*Records to use*:
*****

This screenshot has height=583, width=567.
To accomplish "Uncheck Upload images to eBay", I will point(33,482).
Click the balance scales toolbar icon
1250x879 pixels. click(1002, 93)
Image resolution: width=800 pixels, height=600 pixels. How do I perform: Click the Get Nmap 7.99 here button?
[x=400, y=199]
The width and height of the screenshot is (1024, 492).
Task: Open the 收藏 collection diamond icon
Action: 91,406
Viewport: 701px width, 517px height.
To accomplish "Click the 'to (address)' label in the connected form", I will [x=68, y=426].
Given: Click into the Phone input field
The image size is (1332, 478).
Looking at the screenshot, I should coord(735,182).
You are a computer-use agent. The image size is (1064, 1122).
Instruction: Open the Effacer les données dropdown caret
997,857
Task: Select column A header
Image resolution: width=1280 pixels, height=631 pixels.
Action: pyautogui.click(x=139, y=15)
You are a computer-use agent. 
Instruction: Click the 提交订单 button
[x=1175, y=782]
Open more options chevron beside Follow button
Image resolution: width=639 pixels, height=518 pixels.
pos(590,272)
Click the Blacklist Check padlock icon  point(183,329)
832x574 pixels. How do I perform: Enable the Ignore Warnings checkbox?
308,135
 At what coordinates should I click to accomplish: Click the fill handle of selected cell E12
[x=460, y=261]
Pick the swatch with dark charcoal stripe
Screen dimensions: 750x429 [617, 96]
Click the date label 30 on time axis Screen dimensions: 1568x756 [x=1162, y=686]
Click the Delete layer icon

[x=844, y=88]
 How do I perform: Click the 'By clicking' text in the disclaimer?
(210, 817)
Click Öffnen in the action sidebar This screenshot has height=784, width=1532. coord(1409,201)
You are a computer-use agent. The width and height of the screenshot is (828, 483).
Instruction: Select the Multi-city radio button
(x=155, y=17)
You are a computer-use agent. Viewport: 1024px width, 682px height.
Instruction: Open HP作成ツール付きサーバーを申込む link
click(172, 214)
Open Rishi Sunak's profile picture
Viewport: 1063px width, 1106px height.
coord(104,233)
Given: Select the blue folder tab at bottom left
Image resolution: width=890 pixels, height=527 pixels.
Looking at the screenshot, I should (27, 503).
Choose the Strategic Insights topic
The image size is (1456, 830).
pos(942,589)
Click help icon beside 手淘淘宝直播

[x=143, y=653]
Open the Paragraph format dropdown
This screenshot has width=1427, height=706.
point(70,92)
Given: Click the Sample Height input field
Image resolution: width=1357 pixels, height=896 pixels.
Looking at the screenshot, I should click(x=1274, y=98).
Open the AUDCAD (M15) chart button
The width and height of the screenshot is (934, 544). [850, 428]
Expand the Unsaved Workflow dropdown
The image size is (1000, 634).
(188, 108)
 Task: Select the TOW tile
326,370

*****

In the material above, find the lines that contain "input" and show them.

*Reply*:
Given: Click into the Phone input field
Given: Click the Sample Height input field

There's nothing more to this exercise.